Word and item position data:

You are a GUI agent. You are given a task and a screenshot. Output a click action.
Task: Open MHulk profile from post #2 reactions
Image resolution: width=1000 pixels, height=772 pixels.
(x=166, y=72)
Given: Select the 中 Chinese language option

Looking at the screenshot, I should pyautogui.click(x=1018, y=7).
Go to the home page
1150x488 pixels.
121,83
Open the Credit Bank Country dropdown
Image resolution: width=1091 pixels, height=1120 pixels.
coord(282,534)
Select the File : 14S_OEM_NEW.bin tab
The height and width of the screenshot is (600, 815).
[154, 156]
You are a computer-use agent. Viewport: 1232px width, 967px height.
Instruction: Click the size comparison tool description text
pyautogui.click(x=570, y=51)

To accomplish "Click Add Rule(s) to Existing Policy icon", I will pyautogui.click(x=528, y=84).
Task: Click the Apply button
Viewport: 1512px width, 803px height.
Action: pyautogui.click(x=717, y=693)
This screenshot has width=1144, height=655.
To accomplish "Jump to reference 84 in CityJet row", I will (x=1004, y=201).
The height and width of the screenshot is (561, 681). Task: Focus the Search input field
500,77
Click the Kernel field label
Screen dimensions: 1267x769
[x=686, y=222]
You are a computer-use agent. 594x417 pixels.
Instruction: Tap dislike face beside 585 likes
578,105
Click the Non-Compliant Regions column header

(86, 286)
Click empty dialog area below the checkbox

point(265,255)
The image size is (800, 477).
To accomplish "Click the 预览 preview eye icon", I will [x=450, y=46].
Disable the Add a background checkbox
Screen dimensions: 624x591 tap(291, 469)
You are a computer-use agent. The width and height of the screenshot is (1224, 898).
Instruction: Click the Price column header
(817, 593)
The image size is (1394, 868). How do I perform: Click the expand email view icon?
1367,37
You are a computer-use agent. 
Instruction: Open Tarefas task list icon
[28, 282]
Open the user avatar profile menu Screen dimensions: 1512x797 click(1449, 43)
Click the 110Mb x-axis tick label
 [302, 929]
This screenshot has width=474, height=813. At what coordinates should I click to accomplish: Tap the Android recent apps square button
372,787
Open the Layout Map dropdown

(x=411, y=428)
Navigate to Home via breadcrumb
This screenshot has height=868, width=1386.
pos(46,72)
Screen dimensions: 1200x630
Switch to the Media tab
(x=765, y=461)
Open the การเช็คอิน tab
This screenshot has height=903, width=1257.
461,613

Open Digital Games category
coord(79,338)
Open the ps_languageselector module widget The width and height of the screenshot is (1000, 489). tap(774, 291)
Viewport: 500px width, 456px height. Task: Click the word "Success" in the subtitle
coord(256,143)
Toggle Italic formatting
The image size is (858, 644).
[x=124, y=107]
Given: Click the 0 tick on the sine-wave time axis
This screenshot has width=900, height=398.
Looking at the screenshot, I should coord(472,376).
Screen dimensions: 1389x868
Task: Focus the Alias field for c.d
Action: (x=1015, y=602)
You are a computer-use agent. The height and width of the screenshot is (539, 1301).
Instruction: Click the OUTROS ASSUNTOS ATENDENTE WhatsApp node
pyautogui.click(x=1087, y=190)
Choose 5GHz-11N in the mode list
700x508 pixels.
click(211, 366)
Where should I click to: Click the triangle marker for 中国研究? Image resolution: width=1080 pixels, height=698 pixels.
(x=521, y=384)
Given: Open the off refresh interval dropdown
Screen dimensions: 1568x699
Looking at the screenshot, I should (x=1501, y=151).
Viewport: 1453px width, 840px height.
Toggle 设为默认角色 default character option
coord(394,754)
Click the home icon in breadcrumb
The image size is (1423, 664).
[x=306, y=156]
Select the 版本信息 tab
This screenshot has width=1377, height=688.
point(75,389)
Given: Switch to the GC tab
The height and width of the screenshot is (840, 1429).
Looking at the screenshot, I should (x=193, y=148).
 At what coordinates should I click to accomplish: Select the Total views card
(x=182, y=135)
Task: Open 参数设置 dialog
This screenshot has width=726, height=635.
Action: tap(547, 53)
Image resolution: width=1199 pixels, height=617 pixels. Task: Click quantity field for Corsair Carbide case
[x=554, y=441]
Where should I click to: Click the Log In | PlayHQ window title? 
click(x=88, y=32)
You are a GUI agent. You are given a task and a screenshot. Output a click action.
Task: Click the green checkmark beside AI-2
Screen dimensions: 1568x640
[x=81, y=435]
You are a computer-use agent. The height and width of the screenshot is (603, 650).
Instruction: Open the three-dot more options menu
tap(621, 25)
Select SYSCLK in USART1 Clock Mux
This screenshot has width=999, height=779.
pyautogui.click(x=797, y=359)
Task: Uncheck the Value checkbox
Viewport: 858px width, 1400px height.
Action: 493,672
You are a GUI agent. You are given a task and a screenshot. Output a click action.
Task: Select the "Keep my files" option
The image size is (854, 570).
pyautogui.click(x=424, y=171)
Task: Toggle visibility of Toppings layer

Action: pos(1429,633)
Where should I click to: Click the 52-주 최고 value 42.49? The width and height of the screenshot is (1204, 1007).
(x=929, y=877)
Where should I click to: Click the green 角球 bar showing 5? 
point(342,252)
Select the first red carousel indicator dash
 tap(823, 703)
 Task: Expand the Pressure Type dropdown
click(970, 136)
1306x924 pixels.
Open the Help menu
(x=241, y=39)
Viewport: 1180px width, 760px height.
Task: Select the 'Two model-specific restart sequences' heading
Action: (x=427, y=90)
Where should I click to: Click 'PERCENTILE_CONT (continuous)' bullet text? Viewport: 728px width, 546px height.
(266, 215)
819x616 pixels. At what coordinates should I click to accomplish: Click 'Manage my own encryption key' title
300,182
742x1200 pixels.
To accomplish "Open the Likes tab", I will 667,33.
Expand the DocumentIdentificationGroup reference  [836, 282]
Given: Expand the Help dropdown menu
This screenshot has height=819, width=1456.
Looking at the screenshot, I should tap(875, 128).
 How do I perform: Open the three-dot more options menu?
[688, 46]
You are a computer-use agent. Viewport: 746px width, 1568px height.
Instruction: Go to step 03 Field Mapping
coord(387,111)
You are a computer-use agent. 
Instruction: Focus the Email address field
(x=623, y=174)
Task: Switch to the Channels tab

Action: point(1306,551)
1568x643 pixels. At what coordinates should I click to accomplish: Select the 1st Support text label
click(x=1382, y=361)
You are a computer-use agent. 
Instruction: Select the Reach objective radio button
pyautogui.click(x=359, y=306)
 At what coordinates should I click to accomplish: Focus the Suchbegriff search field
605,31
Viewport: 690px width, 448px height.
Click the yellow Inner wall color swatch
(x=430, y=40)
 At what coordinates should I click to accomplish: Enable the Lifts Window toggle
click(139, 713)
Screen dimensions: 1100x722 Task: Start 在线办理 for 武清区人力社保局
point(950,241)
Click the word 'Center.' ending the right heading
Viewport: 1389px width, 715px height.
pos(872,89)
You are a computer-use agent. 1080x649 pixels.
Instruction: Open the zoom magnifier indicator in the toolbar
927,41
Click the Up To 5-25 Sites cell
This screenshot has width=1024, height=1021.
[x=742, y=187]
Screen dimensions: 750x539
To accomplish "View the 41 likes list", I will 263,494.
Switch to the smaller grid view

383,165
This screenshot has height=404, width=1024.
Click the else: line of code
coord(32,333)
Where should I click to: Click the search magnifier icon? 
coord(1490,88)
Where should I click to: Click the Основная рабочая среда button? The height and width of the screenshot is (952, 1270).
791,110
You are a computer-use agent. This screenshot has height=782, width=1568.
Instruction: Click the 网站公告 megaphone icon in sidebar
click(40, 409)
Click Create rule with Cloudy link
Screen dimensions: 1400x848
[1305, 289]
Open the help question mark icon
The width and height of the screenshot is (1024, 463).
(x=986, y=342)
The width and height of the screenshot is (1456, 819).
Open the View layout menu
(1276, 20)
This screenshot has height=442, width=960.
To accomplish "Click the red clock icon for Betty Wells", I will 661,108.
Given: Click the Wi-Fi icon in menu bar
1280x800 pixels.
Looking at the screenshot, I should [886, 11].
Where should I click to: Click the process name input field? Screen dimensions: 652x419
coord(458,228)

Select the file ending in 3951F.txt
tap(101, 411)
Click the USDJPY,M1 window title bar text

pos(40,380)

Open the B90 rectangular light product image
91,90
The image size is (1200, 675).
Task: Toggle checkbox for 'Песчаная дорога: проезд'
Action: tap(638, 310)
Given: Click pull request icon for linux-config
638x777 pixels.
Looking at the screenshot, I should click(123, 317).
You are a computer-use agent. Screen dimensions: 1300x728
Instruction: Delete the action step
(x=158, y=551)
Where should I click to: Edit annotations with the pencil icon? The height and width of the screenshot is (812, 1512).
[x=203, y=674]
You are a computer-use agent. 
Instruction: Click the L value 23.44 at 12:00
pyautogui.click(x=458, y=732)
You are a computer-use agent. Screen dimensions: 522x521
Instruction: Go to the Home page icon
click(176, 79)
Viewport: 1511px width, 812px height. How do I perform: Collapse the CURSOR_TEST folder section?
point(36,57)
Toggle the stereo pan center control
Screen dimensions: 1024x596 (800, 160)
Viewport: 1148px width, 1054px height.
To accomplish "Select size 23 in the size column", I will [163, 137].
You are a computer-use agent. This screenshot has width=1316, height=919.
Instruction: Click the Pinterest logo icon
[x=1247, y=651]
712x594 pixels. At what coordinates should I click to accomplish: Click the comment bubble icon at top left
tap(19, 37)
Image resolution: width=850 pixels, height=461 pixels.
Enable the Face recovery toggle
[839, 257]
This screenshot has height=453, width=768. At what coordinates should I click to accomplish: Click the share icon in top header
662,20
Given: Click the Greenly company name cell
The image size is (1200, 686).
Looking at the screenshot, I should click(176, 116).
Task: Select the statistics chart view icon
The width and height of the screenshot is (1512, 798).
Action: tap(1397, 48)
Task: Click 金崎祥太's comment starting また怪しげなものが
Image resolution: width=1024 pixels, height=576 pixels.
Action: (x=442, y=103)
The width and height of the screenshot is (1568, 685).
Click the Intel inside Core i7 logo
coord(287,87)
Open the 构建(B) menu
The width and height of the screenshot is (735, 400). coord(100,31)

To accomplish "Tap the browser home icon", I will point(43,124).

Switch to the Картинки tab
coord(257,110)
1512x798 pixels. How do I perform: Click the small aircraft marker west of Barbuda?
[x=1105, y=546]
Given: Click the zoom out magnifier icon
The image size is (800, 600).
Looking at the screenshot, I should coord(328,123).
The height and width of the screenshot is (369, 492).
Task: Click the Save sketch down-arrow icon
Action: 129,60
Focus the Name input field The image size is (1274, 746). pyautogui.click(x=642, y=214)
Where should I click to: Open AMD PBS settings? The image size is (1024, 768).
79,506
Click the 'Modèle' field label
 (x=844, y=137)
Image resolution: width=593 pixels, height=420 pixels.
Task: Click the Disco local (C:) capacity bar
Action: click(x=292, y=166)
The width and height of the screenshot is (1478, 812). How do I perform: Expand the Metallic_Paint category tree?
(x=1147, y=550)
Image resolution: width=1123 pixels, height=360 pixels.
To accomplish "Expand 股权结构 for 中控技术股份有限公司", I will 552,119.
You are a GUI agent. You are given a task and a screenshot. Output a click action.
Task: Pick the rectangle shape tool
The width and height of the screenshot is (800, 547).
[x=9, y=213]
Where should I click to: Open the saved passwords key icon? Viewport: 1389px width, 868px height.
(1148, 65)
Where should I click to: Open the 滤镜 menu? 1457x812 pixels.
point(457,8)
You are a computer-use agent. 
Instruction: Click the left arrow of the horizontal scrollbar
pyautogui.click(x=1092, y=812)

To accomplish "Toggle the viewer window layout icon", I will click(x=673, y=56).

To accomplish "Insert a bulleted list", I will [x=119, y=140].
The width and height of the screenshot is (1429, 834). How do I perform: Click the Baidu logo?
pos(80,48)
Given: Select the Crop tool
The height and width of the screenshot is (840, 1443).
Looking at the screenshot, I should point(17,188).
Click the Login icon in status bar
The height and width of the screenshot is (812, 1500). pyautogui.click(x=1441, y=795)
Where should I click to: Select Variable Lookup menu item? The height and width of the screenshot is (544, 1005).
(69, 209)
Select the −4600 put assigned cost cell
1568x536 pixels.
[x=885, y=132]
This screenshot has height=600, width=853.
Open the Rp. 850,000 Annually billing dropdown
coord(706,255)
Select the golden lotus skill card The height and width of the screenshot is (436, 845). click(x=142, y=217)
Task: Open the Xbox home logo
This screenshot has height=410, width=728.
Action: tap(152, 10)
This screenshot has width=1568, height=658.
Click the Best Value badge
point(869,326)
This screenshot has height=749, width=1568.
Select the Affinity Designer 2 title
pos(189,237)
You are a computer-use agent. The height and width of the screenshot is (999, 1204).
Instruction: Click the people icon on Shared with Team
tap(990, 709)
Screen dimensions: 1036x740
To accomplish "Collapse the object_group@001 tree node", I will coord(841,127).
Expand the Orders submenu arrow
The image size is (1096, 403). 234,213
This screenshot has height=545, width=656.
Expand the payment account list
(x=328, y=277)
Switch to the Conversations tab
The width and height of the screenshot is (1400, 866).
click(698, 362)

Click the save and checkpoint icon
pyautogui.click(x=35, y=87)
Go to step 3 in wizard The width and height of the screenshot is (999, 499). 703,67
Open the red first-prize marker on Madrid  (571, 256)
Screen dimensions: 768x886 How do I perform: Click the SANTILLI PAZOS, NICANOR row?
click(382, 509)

-- PROBLEM --
Retype the lines from the start of the entries through the line containing "should pyautogui.click(x=1018, y=7).", including both ends.

-- EXPECTED ANSWER --
You are a GUI agent. You are given a task and a screenshot. Output a click action.
Task: Open MHulk profile from post #2 reactions
Image resolution: width=1000 pixels, height=772 pixels.
(x=166, y=72)
Given: Select the 中 Chinese language option

Looking at the screenshot, I should pyautogui.click(x=1018, y=7).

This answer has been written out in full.